Excerpted text ▸
Books and other media can help start conversations about race with kids. Jewell emphasized telling kids the truth and encouraging them to ask questions. The speakers also made clear that these conversations are not one-and-done events. Black families, by necessity, have multiple versions of “the talk” about racism as their kids age, “to make sure their kid doesn’t become the next Michael Brown,” said Minor. Non-Black families must do the same.

3. Be Willing to be Uncomfortable

For adults accustomed to the false paradigm of “not seeing color,” starting to address systemic racism will be uncomfortable. By sitting with that discomfort, teachers and parents demonstrate the importance of these issues and model a willingness to make mistakes. Allyn said she finds strength in being able to say, “I’m messy, I’m not sure I know how to do this, but I want to keep doing this. I want to work on this for the rest of my life, the best I can.”

The speakers also noted how heavily the work of raising and teaching anti-racist kids weighs on educators of color. Minor said he entered college with the goal of becoming the best reading teacher in New York City, but fighting systemic racism in schools takes time and energy from that pursuit. “My great stress comes from having been robbed of my dreams by racism.”

4. Teaching Kindness is Not Enough

Minor said that many people think that racism means being mean to Black people. That limited definition makes it harder to see the connections between individual actions and systemic issues, such as disproportionate disciplinary rates for Black students. Jewell defines racism as both personal prejudice and “the misuse and abuse of power.” She said that’s a definition that people of any age can understand. “It also allows us to see that being nice isn’t going to end racism. It allows us to understand that we need to more than just unpack our own biases but we have to move it into institutions … and look at the policies and procedures and laws.”

Exercise A ▸ From the passage on anti-racist teaching above, transcribe the part that opens with the words containing "Books and other" and closes with "do the same.".
Exercise B ▸ In the passage on anti-racist teaching, what goal did Minor have when he entered college?
Exercise C ▸ Resume the passage on anti-racist teaching from where it stops.

Records provided ▸
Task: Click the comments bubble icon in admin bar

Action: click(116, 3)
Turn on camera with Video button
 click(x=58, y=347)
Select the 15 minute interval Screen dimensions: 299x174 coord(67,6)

* * *

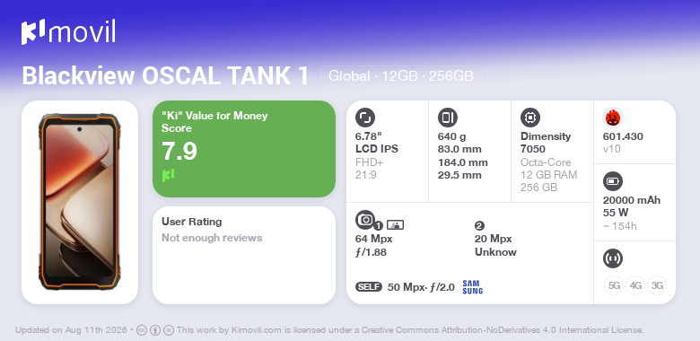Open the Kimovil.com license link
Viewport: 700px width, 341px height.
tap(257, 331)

Expected output A ▸
Books and other media can help start conversations about race with kids. Jewell emphasized telling kids the truth and encouraging them to ask questions. The speakers also made clear that these conversations are not one-and-done events. Black families, by necessity, have multiple versions of “the talk” about racism as their kids age, “to make sure their kid doesn’t become the next Michael Brown,” said Minor. Non-Black families must do the same.

Expected output B ▸ To become the best reading teacher in New York City.

Expected output C ▸
5. Be Radically Pro-Kid

During the question and answer period, a teacher from a rural, predominantly white school asked how to respond to colleagues who might push back against anti-racist initiatives and proclaim that “all lives matter.” Minor’s advice was to be “radically pro-kid.” It is an educator's job to create opportunities for children and to teach kids to create opportunities for themselves, he said. “As such, anything that stands in the way of opportunity for a child is my enemy. So, police shooting brown children — you can’t read if you’re dead. Kids being malnourished because they live in food deserts — you can’t write powerful poetry if you don’t have all your vitamins.” Minor said he considers it his responsibility to make things uncomfortable for educators who do not see kids being shot by police or not having enough to eat as problems worth addressing in school. “So when people say things like ‘all lives matter,’ it’s really important to note that, yes, we do understand that all lives matter, but until Black lives matter in a demonstrably clear way, through law enforcement, through education, through access to food and medical care, until Black lives matter, all lives cannot matter.”

6. Teachers Have Power

Jewell said she felt she had more power as a classroom teacher than she did as an administrator because she worked directly with students and parents every day. Teachers should use that proximity to relay what families are experiencing to school leaders and to ask challenging questions, she said. “Don’t be afraid. Just go forth and do it, because if you’re not going to, somebody else might not.”

Kwame Alexander, the bestselling author and poet who organized the town hall, closed the event with a moment of silence. During that time, the black screen filled up, one by one, with the names of hundreds of individuals killed by racist violence. “We have the capacity to make that page blank,” Alexander said.